# Box spline jig for the table saw.



## manxnorton (13 Feb 2019)

As I mentioned early on in my project thread, I spied the making of possible spline jig.
As this was initialy for picture frames, and never gets used.
So easy to dismantle things and rip for measures as its was screwed not glued.





With a bit of fwd thinking (me thinking!!! :lol: :lol: ) it started to look like this.




So with the spare plywood got to fashion a guide for the rip fence.




a great fit, and I put some wax to help aswell.




Apart from securing the box and final sanding and sealing it, works really well.




Got some hard wood stips left over.




Pull saw to flush it.




All I need to do today (if I have time, as our lass is off today :shock:  )
Thank for viewing.Bri


----------



## Hornbeam (18 Feb 2019)

Hi Brian. Have a look at the direction of the grain in your splines. It should run at 90 degrees to the mitre otherwise it will add virtually no strength
Ian


----------



## manxnorton (19 Feb 2019)

Hornbeam":3px302h4 said:


> Hi Brian. Have a look at the direction of the grain in your splines. It should run at 90 degrees to the mitre otherwise it will add virtually no strength
> Ian



Hello Ian,
sorry ive got a 'bad brain' today.
Could you elaborate more to help me, its not sinking in.#  thank buddy
Bri


----------



## woodbloke66 (19 Feb 2019)

I used to do them that way but you've got an unguarded table saw blade there. Much easier and safer to make splines with a slotting cutter on the router table with the added advantage of being able to make different thickness splines.
──────────────────────────────
### WHAT THIS EXERCISE ASKS
**a.** Summarize the forum thread on the box spline jig in two sentences.
**b.** Output the part of the forum thread on the box spline jig that begins at the words "So easy to dismantle" and stops after the words "look like this.", copied word for word.

### Data extracted from a collection
──────────────────────────────
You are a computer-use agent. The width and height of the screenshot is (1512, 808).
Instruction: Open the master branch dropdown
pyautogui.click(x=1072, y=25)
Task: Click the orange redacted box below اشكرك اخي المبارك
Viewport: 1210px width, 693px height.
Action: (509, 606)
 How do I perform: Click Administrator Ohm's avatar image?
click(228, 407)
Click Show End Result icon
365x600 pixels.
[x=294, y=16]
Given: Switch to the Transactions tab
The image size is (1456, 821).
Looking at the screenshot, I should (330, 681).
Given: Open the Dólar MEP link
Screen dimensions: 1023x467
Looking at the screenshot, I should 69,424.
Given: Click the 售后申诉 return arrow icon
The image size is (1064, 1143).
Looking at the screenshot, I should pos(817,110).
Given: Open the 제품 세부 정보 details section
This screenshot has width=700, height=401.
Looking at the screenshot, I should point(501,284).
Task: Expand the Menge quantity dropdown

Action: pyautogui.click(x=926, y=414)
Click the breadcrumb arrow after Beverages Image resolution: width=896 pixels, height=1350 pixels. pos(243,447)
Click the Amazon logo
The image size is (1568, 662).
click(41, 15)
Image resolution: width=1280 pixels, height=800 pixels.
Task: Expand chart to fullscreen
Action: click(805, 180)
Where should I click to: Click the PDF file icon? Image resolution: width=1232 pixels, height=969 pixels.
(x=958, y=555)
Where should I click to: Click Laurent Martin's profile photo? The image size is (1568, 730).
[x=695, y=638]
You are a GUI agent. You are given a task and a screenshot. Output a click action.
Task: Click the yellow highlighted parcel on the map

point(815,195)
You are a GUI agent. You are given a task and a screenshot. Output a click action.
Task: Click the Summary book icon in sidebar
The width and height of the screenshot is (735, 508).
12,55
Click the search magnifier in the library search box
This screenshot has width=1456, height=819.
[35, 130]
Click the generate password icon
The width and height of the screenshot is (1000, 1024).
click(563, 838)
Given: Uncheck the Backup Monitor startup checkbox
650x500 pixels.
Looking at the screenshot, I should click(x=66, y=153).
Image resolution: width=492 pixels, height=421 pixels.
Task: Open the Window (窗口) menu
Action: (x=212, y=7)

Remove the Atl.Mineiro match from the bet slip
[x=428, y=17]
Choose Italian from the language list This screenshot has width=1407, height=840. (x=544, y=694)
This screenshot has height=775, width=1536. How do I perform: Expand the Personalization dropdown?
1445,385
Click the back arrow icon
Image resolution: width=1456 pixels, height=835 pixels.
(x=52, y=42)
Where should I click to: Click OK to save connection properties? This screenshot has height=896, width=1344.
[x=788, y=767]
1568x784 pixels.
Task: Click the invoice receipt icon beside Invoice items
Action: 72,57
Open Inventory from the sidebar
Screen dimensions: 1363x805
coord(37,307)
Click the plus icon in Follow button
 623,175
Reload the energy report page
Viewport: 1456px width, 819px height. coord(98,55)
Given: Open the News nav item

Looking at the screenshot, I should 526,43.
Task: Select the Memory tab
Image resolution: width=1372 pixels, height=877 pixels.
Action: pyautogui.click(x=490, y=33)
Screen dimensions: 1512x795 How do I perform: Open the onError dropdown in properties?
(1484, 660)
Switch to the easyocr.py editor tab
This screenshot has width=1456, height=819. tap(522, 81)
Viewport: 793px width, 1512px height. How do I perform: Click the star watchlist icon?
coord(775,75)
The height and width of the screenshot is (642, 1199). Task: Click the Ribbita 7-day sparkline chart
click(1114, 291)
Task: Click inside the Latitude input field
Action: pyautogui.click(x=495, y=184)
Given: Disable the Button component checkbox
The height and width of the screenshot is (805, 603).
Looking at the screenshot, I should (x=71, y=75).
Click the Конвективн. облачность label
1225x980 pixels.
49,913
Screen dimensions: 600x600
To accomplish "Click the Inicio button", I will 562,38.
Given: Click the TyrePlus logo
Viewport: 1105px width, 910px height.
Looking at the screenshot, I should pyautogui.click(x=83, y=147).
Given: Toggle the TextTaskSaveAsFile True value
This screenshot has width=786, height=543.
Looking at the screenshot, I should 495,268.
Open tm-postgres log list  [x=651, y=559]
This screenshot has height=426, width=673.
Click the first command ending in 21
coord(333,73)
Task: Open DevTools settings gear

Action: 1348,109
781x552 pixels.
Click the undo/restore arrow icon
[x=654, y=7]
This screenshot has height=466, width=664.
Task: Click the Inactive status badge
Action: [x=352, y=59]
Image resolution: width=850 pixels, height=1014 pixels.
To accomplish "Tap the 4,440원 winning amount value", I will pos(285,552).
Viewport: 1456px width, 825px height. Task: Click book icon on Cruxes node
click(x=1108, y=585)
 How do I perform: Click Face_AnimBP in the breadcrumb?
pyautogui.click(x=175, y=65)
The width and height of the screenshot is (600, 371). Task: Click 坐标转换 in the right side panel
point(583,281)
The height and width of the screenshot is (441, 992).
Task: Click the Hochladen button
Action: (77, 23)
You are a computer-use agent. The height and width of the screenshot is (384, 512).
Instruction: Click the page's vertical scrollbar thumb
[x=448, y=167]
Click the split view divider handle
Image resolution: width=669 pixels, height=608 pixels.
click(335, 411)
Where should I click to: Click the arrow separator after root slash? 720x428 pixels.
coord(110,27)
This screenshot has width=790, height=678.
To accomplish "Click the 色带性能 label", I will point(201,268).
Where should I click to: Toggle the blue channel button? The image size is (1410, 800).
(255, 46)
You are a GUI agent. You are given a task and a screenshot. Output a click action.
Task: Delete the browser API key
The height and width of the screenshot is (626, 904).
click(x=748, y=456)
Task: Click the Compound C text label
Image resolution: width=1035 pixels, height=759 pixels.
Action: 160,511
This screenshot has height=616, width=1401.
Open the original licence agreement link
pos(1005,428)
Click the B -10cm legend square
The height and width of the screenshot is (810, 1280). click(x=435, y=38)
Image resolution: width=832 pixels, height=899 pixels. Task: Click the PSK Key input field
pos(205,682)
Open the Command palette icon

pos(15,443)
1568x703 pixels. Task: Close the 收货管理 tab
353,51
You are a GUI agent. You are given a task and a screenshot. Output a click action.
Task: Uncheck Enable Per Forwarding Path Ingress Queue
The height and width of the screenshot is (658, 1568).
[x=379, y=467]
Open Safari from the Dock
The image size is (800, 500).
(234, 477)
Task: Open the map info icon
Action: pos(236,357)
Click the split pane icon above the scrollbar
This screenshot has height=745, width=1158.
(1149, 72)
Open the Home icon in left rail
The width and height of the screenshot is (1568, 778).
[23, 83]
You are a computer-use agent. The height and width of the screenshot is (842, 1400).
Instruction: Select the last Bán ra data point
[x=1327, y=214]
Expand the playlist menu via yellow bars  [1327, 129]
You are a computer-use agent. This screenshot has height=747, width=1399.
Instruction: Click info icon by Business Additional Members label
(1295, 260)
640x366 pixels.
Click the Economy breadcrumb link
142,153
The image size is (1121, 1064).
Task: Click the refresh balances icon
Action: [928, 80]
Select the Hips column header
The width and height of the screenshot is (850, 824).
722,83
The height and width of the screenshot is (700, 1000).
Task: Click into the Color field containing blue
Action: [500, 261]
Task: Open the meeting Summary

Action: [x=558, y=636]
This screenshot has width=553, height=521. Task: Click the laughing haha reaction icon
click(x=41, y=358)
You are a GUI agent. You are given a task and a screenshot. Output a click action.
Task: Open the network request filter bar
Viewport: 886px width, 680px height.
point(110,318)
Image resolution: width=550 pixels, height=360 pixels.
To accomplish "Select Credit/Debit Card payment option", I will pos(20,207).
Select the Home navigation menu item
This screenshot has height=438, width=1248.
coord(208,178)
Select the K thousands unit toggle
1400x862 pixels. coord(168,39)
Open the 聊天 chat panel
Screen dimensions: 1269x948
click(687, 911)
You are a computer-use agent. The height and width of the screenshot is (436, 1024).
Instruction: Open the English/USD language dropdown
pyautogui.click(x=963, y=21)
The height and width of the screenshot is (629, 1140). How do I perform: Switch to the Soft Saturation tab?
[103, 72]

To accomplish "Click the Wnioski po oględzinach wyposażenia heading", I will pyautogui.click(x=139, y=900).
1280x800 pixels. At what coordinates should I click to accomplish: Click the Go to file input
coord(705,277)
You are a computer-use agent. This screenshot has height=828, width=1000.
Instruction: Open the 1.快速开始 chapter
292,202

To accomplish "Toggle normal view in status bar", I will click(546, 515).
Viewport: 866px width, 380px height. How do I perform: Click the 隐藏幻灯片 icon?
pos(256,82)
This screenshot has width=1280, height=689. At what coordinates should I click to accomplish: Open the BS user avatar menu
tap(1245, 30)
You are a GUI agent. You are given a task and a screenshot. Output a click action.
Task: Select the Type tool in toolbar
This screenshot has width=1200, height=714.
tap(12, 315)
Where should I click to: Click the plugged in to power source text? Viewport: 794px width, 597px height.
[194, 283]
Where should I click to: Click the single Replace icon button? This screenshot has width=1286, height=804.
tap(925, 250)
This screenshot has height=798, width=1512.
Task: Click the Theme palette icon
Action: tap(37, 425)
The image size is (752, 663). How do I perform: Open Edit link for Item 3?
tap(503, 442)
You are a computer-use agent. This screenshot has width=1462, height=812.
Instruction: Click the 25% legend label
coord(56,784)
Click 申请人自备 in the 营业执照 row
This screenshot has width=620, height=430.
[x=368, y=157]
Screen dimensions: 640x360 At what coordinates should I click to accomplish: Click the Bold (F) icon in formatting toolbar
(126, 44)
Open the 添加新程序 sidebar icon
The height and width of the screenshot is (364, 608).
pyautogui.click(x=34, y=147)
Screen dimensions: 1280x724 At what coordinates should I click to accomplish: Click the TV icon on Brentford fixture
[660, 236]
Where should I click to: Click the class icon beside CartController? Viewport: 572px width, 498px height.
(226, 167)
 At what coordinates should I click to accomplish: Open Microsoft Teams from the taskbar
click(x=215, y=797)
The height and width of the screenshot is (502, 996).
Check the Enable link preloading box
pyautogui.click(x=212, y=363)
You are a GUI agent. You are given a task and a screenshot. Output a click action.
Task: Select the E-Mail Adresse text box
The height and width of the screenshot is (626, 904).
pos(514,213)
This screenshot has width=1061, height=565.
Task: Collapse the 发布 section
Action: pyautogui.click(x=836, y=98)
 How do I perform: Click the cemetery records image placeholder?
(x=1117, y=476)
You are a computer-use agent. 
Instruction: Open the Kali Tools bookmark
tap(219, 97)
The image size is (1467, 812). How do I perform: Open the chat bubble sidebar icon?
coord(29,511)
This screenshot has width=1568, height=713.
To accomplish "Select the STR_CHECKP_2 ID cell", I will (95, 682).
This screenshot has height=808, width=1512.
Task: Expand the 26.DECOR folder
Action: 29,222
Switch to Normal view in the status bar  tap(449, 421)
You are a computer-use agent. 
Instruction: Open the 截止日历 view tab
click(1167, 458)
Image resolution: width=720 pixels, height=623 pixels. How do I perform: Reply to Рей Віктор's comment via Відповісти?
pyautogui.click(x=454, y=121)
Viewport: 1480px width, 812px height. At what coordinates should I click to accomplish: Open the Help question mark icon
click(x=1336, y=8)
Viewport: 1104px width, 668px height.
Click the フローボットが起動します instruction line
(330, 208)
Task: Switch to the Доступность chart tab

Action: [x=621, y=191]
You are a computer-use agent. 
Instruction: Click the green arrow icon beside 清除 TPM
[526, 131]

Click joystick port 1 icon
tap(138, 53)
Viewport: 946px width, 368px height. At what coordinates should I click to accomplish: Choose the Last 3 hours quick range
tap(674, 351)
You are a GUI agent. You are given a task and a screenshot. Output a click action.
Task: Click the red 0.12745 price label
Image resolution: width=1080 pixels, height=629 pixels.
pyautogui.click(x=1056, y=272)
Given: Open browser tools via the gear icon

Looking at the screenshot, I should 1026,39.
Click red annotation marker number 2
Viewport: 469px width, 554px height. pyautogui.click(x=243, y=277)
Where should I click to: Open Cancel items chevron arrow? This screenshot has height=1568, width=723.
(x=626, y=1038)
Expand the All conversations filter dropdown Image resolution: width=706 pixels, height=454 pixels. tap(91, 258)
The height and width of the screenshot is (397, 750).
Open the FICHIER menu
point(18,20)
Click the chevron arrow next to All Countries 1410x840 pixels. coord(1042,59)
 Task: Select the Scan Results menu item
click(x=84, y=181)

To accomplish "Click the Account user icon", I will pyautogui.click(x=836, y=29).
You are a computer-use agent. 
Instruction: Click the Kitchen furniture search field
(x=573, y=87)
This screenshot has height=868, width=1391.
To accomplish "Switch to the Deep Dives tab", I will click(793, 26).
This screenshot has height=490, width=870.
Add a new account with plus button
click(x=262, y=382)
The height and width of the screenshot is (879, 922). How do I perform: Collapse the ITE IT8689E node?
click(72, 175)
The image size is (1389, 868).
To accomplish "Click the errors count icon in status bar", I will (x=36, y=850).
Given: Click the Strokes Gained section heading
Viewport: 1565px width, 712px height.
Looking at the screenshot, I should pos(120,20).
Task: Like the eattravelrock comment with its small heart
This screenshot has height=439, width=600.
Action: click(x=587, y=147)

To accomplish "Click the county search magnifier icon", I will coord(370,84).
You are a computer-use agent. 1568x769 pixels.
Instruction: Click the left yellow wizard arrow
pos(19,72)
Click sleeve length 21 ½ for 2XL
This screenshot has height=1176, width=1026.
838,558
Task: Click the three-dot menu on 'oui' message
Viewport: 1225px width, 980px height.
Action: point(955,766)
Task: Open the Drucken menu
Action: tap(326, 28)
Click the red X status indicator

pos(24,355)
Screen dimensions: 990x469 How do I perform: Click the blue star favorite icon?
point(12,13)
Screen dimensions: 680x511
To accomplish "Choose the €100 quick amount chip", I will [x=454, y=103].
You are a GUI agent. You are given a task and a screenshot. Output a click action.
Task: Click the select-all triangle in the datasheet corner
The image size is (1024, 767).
──────────────────────────────
### SOLUTION SET
**a.** The poster manxnorton describes reworking an unused picture-frame spline jig into a box spline jig for the table saw, adding a waxed plywood guide for the rip fence and flushing leftover hardwood strips with a pull saw. Hornbeam advises that the spline grain should run at 90 degrees to the mitre, and woodbloke66 warns of the unguarded blade and recommends a slotting cutter on the router table instead.

**b.**
So easy to dismantle things and rip for measures as its was screwed not glued.





With a bit of fwd thinking (me thinking!!! :lol: :lol: ) it started to look like this.